## Task to complete:
Give every entry again, word for word and in full.

## Input data:

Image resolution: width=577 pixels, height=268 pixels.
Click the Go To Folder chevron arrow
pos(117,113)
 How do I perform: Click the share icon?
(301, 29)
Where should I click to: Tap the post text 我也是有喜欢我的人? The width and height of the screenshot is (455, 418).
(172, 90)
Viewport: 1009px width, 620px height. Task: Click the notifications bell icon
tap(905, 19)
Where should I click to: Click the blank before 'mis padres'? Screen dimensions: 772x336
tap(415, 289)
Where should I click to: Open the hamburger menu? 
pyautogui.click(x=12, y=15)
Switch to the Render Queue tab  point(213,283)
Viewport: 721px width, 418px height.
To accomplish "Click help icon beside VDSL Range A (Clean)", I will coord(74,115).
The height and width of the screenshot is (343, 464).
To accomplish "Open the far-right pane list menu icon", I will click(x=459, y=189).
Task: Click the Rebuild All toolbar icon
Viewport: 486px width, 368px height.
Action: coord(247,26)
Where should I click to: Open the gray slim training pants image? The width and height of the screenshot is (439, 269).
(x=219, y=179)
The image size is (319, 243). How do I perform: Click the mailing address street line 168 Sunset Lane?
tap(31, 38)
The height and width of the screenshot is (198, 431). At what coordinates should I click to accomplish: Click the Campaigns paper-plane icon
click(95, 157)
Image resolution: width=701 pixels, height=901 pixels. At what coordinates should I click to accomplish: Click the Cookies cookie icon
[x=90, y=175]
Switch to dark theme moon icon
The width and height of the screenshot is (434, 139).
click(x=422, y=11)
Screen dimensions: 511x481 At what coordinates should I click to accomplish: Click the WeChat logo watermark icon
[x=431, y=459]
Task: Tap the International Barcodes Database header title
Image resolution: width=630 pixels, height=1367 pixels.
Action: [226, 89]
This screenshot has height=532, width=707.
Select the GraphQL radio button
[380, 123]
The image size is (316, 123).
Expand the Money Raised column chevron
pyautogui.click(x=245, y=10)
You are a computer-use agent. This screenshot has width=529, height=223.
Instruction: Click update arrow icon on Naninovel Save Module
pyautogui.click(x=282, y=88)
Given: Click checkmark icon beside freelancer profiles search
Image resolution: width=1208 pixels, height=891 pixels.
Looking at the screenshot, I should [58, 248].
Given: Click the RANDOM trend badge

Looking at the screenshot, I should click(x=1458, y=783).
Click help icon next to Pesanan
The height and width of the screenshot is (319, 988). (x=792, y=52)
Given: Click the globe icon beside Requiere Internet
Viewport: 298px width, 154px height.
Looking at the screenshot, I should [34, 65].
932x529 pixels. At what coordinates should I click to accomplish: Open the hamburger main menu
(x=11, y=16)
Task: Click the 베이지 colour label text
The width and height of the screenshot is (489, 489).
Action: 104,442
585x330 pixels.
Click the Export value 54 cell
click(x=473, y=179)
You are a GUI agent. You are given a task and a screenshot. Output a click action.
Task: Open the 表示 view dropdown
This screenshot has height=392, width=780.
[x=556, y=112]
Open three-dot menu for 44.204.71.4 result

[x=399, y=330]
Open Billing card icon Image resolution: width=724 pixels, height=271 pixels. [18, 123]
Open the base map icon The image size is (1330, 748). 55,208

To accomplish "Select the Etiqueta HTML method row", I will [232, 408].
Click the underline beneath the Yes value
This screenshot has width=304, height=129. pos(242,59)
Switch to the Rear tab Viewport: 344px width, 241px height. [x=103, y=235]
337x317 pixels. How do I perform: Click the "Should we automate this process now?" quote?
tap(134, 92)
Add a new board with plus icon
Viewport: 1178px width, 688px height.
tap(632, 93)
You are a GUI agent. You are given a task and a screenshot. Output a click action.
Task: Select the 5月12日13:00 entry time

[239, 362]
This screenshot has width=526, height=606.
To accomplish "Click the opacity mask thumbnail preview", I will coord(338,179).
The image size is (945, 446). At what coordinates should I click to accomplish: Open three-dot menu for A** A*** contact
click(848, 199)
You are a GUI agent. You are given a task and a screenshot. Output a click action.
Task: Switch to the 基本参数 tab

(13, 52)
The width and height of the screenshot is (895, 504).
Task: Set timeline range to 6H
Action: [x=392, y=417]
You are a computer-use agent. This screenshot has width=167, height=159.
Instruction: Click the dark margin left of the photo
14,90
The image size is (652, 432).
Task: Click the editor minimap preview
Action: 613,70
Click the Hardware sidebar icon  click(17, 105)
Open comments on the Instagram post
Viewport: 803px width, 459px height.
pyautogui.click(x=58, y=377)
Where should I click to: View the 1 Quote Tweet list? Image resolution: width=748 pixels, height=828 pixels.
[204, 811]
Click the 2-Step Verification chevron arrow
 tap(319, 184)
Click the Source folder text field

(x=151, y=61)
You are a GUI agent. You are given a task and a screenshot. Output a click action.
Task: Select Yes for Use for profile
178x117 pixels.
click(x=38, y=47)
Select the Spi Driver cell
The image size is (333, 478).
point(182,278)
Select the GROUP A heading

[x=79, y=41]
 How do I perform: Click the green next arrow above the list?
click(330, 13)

## Written response:
Image resolution: width=577 pixels, height=268 pixels.
Click the Go To Folder chevron arrow
pos(117,113)
 How do I perform: Click the share icon?
(301, 29)
Where should I click to: Tap the post text 我也是有喜欢我的人? The width and height of the screenshot is (455, 418).
(172, 90)
Viewport: 1009px width, 620px height. Task: Click the notifications bell icon
tap(905, 19)
Where should I click to: Click the blank before 'mis padres'? Screen dimensions: 772x336
tap(415, 289)
Where should I click to: Open the hamburger menu? 
pyautogui.click(x=12, y=15)
Switch to the Render Queue tab  point(213,283)
Viewport: 721px width, 418px height.
To accomplish "Click help icon beside VDSL Range A (Clean)", I will coord(74,115).
The height and width of the screenshot is (343, 464).
To accomplish "Open the far-right pane list menu icon", I will click(x=459, y=189).
Task: Click the Rebuild All toolbar icon
Viewport: 486px width, 368px height.
Action: coord(247,26)
Where should I click to: Open the gray slim training pants image? The width and height of the screenshot is (439, 269).
(x=219, y=179)
The image size is (319, 243). How do I perform: Click the mailing address street line 168 Sunset Lane?
tap(31, 38)
The height and width of the screenshot is (198, 431). At what coordinates should I click to accomplish: Click the Campaigns paper-plane icon
click(95, 157)
Image resolution: width=701 pixels, height=901 pixels. At what coordinates should I click to accomplish: Click the Cookies cookie icon
[x=90, y=175]
Switch to dark theme moon icon
The width and height of the screenshot is (434, 139).
click(x=422, y=11)
Screen dimensions: 511x481 At what coordinates should I click to accomplish: Click the WeChat logo watermark icon
[x=431, y=459]
Task: Tap the International Barcodes Database header title
Image resolution: width=630 pixels, height=1367 pixels.
Action: [226, 89]
This screenshot has height=532, width=707.
Select the GraphQL radio button
[380, 123]
The image size is (316, 123).
Expand the Money Raised column chevron
pyautogui.click(x=245, y=10)
You are a computer-use agent. This screenshot has width=529, height=223.
Instruction: Click update arrow icon on Naninovel Save Module
pyautogui.click(x=282, y=88)
Given: Click checkmark icon beside freelancer profiles search
Image resolution: width=1208 pixels, height=891 pixels.
Looking at the screenshot, I should [58, 248].
Given: Click the RANDOM trend badge

Looking at the screenshot, I should click(x=1458, y=783).
Click help icon next to Pesanan
The height and width of the screenshot is (319, 988). (x=792, y=52)
Given: Click the globe icon beside Requiere Internet
Viewport: 298px width, 154px height.
Looking at the screenshot, I should [34, 65].
932x529 pixels. At what coordinates should I click to accomplish: Open the hamburger main menu
(x=11, y=16)
Task: Click the 베이지 colour label text
The width and height of the screenshot is (489, 489).
Action: 104,442
585x330 pixels.
Click the Export value 54 cell
click(x=473, y=179)
You are a GUI agent. You are given a task and a screenshot. Output a click action.
Task: Open the 表示 view dropdown
This screenshot has height=392, width=780.
[x=556, y=112]
Open three-dot menu for 44.204.71.4 result

[x=399, y=330]
Open Billing card icon Image resolution: width=724 pixels, height=271 pixels. [18, 123]
Open the base map icon The image size is (1330, 748). 55,208

To accomplish "Select the Etiqueta HTML method row", I will [232, 408].
Click the underline beneath the Yes value
This screenshot has width=304, height=129. pos(242,59)
Switch to the Rear tab Viewport: 344px width, 241px height. [x=103, y=235]
337x317 pixels. How do I perform: Click the "Should we automate this process now?" quote?
tap(134, 92)
Add a new board with plus icon
Viewport: 1178px width, 688px height.
tap(632, 93)
You are a GUI agent. You are given a task and a screenshot. Output a click action.
Task: Select the 5月12日13:00 entry time

[239, 362]
This screenshot has width=526, height=606.
To accomplish "Click the opacity mask thumbnail preview", I will coord(338,179).
The image size is (945, 446). At what coordinates should I click to accomplish: Open three-dot menu for A** A*** contact
click(848, 199)
You are a GUI agent. You are given a task and a screenshot. Output a click action.
Task: Switch to the 基本参数 tab

(13, 52)
The width and height of the screenshot is (895, 504).
Task: Set timeline range to 6H
Action: [x=392, y=417]
You are a computer-use agent. This screenshot has width=167, height=159.
Instruction: Click the dark margin left of the photo
14,90
The image size is (652, 432).
Task: Click the editor minimap preview
Action: 613,70
Click the Hardware sidebar icon  click(17, 105)
Open comments on the Instagram post
Viewport: 803px width, 459px height.
pyautogui.click(x=58, y=377)
Where should I click to: View the 1 Quote Tweet list? Image resolution: width=748 pixels, height=828 pixels.
[204, 811]
Click the 2-Step Verification chevron arrow
 tap(319, 184)
Click the Source folder text field

(x=151, y=61)
You are a GUI agent. You are given a task and a screenshot. Output a click action.
Task: Select Yes for Use for profile
178x117 pixels.
click(x=38, y=47)
Select the Spi Driver cell
The image size is (333, 478).
point(182,278)
Select the GROUP A heading

[x=79, y=41]
 How do I perform: Click the green next arrow above the list?
click(330, 13)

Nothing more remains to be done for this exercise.